* _The problem_: For each line of the listing that contains "Output", make a copy and return it.

********

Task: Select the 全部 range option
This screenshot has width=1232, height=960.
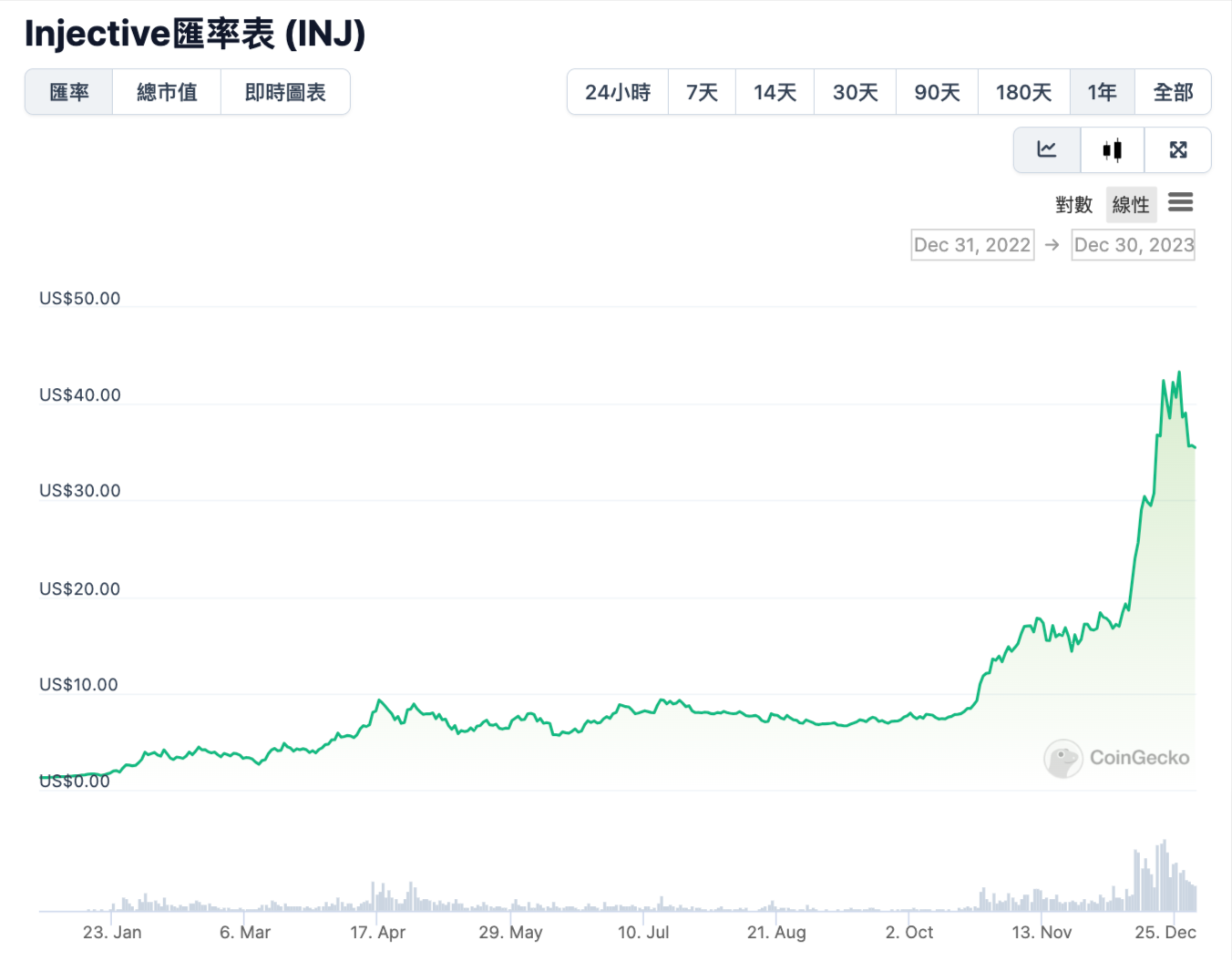Action: coord(1173,91)
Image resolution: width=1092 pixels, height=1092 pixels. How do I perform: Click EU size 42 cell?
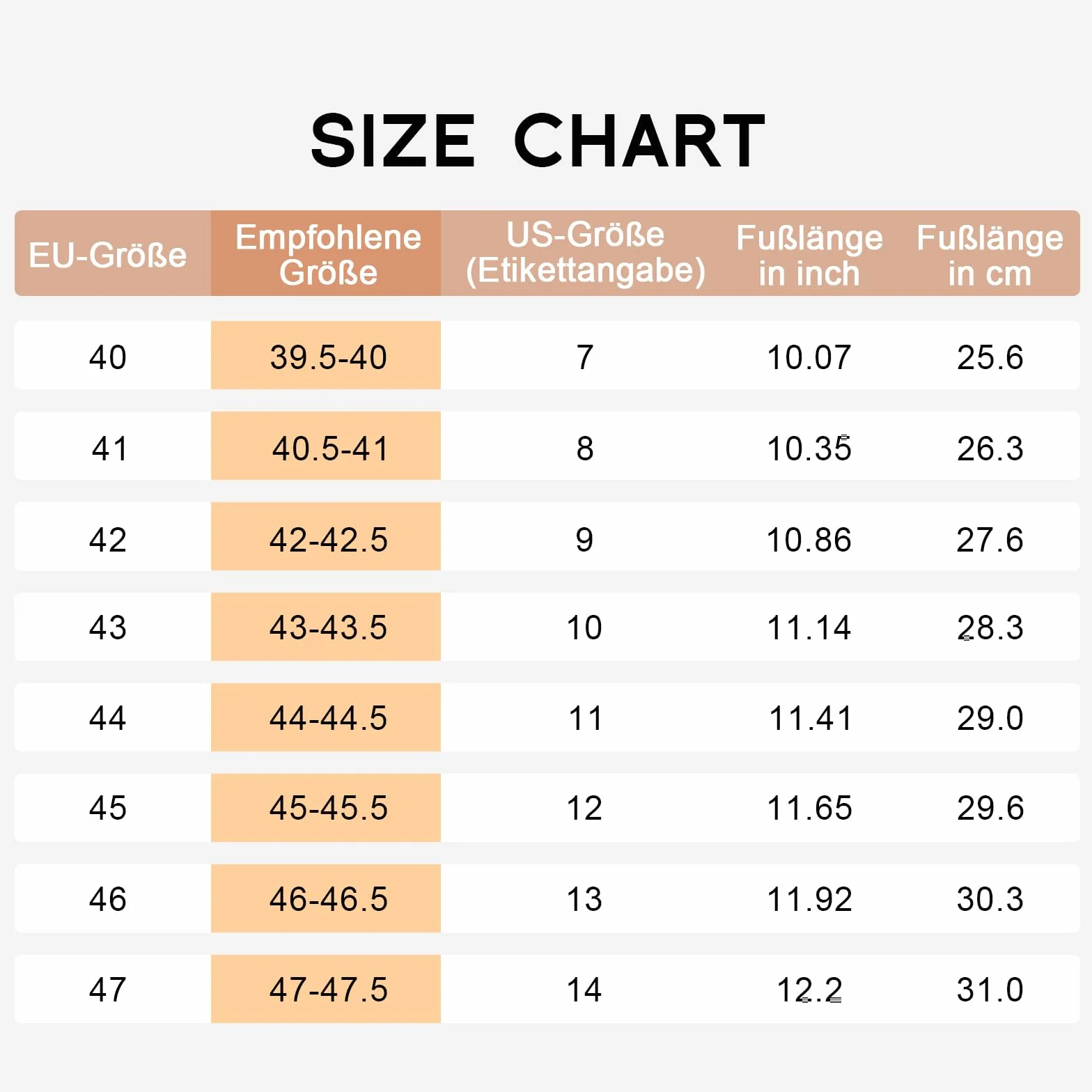pos(108,536)
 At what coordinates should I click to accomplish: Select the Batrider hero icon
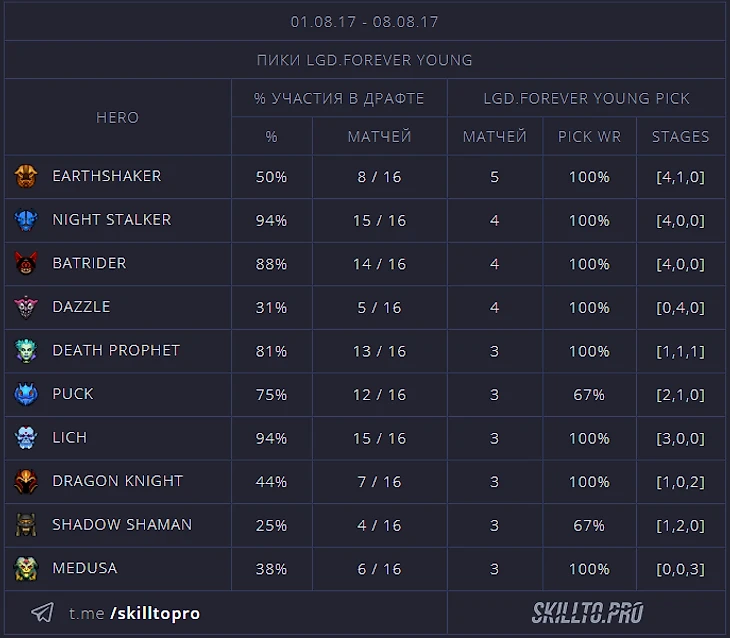pyautogui.click(x=26, y=264)
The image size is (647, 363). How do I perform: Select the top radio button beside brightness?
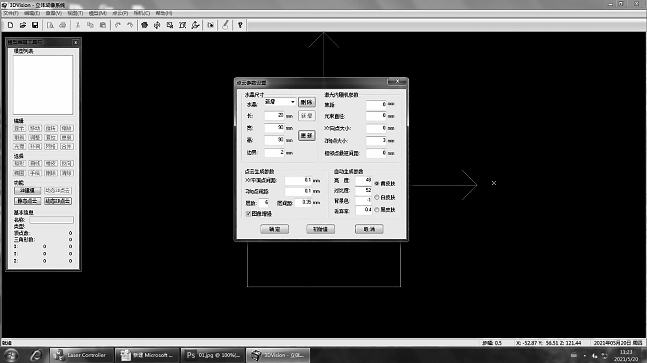(x=377, y=184)
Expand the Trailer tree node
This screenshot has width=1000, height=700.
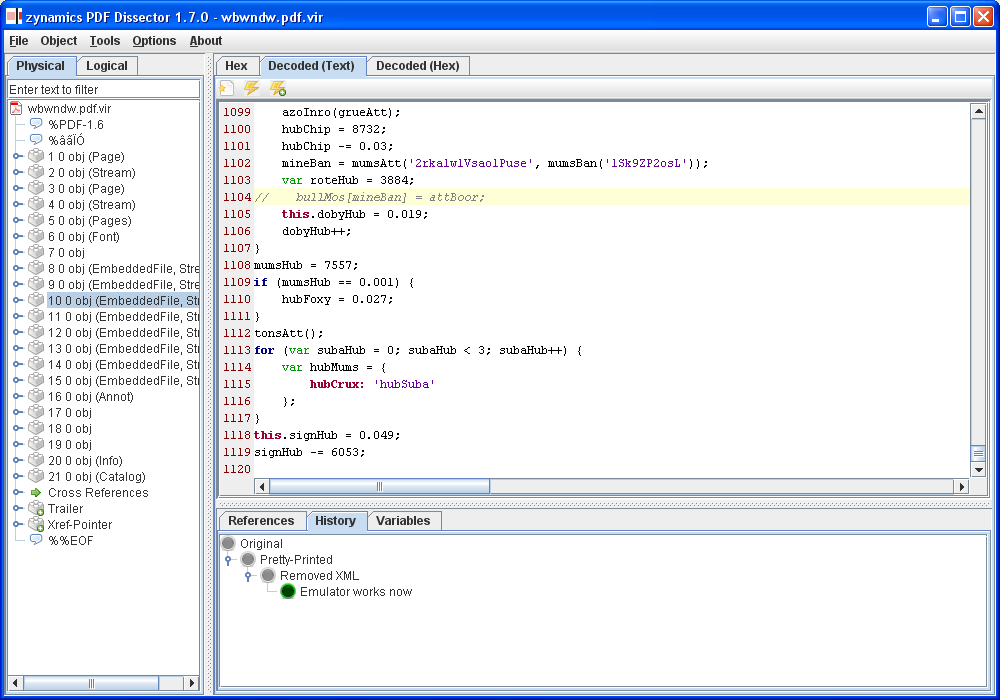(17, 509)

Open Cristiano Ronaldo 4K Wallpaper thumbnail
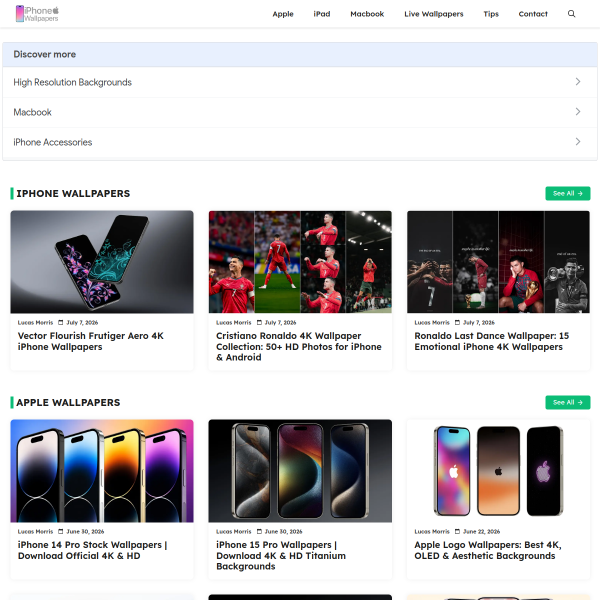point(300,262)
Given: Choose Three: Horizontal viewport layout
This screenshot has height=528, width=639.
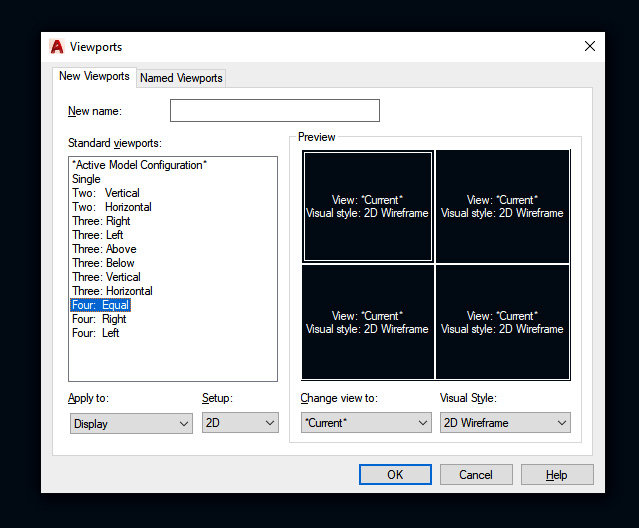Looking at the screenshot, I should pyautogui.click(x=112, y=291).
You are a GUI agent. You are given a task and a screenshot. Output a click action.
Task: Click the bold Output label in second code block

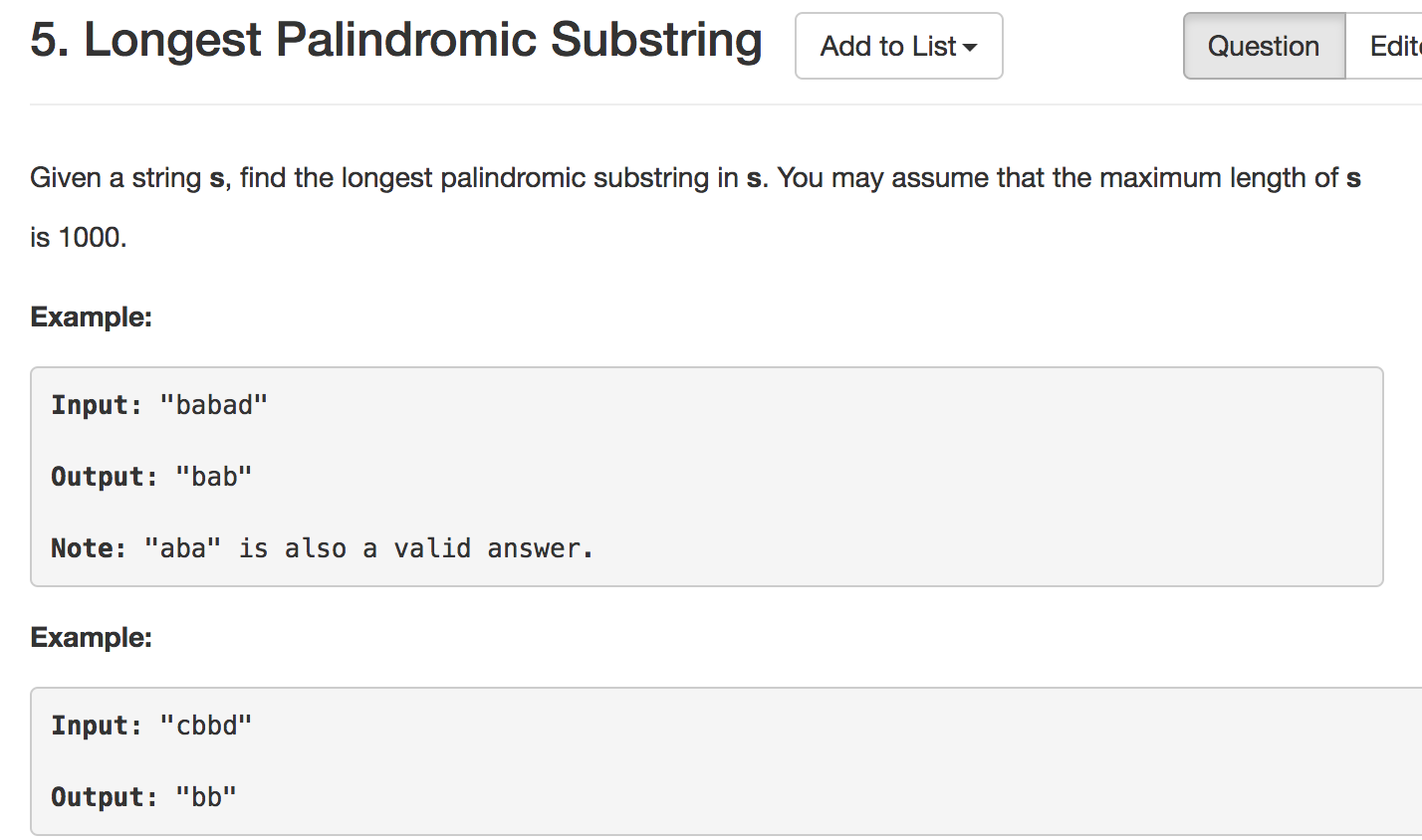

********

* _Solution for this exercise_:
You are a GUI agent. You are given a task and a screenshot. Output a click action.
Task: Click the bold Output label in second code block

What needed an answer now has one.